What to do |
Continue the article about the edtech startup Pesto from the point where it stops.

Pesto’s problem statement is to take opportunities to places where talent exists. “Talent is universal, but opportunity is not.”
Commenting on Rahul’s association with the startup, Ayush says, “He was first an investor, then a mentor, then a brother, and now my co-founder. I think you have to be blessed to get that lucky. His belief in our mission and potential has been a huge driving force behind what we have accomplished so far.”
Rahul will also be investing more funds in the startup.
Ayush believes that Rahul’s experience in seeing scale at Swiggy will be critical for Pesto to enter the next phase of growth, and says, “He obviously brings on board a very strong business acumen, having been part of building a unicorn in his previous role, a keen sense of agility, and organisational productivity that we at Pesto are eager to be inspired by.”
Future plans
At present, the startup has a lean team of 12, but plans to double it over the “coming quarters”. It is hiring for several positions across sales, partnership, strategy, product, and finance.
Amidst industry-wide job and salary cuts owing to the coronavirus pandemic, edtech is one of the few sectors still thriving and hiring as social distancing becomes the norm in a new world.
“Currently, over two billion people in the world are under some sort of lockdown because of the ongoing pandemic. Global workforces have been forced to adapt to the new reality of remote work overnight,” says Ayush.
He believes the edtech industry is likely to achieve its targets for the next 10 years in the next couple of years itself. Last year, education market intelligence firm HolonIQ estimated that the global edtech market was poised to reach $341 billion by 2025. But, given the current tectonic shift to remote learning and working, this milestone is likely to be achieved much sooner.
Edtech majors such as Byju’s, Vedantu, Toppr, and Unacademy have all seen a significant spike in both users and revenue, amid the pandemic. For instance, Unacademy has seen an 82 percent month-on-month rise in its April revenue, as well as 10 times more registrations compared to the same period last year.
Vedantu, on the other hand, has seen its collections and revenue surge 80 percent month-on-month, during the same period, achieving its highest growth over the collective last two and a half years.

Recorded data |
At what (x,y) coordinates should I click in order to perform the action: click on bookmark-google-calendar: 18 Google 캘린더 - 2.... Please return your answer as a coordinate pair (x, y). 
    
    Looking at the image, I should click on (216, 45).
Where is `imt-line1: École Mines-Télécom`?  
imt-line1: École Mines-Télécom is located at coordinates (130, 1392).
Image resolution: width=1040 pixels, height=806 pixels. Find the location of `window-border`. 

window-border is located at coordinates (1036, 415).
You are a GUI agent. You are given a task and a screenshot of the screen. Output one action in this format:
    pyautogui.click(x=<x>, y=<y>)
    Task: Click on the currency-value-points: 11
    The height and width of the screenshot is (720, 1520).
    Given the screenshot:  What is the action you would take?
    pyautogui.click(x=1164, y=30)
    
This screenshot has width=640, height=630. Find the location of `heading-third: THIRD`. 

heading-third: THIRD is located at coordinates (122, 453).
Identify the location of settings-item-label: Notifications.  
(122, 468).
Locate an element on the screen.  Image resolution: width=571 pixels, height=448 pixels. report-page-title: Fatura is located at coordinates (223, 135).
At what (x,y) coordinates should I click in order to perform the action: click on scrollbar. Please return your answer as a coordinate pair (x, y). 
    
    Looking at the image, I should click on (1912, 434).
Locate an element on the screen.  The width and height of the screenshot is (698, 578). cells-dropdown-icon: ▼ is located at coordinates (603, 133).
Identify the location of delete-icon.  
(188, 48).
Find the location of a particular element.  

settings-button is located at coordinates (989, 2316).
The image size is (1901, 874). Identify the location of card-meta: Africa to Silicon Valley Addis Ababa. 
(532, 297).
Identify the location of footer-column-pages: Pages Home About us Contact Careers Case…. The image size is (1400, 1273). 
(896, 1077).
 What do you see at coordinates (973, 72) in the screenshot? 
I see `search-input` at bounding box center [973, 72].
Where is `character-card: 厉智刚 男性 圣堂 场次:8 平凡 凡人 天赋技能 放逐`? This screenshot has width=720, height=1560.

Result of the exercise |
Pesto, which competes with the upskilling platforms such as TalentSprint, is however, reticent about sharing numbers.
Ayush believes since people are now more open to behavioural changes than ever before, Pesto has “a massive opportunity and responsibility” to shape the new way of doing things.
“We at Pesto have been enabling a remote workforce since its inception. As a champion of remote work and remote learning, Pesto takes it as a responsibility to help the world, and specifically India, to be prepared and skilled for the future of work, which is essentially remote,” he adds.”
Ayush says, “Our prediction in January was that by the end of 2020 many engineers would go remote. Now, in a post-pandemic reality, people have realised that remote work is not just possible, it’s more productive.”
He is of the opinion that top talent will dictate terms in a post-COVID-19-world, which will force all companies to go remote to attract or retain talent.
In January, Pesto launched an online version of its upskilling programme for engineers. Ayush says, “Through this programme, we are providing next-level learning, development, and skills solutions to candidates across the country from the convenience of their homes. This was another step towards our mission of enabling global parity and borderless opportunities for Indian engineers. Given the new reality, our launch happened well in time for Indian engineers to take advantage of it remotely.”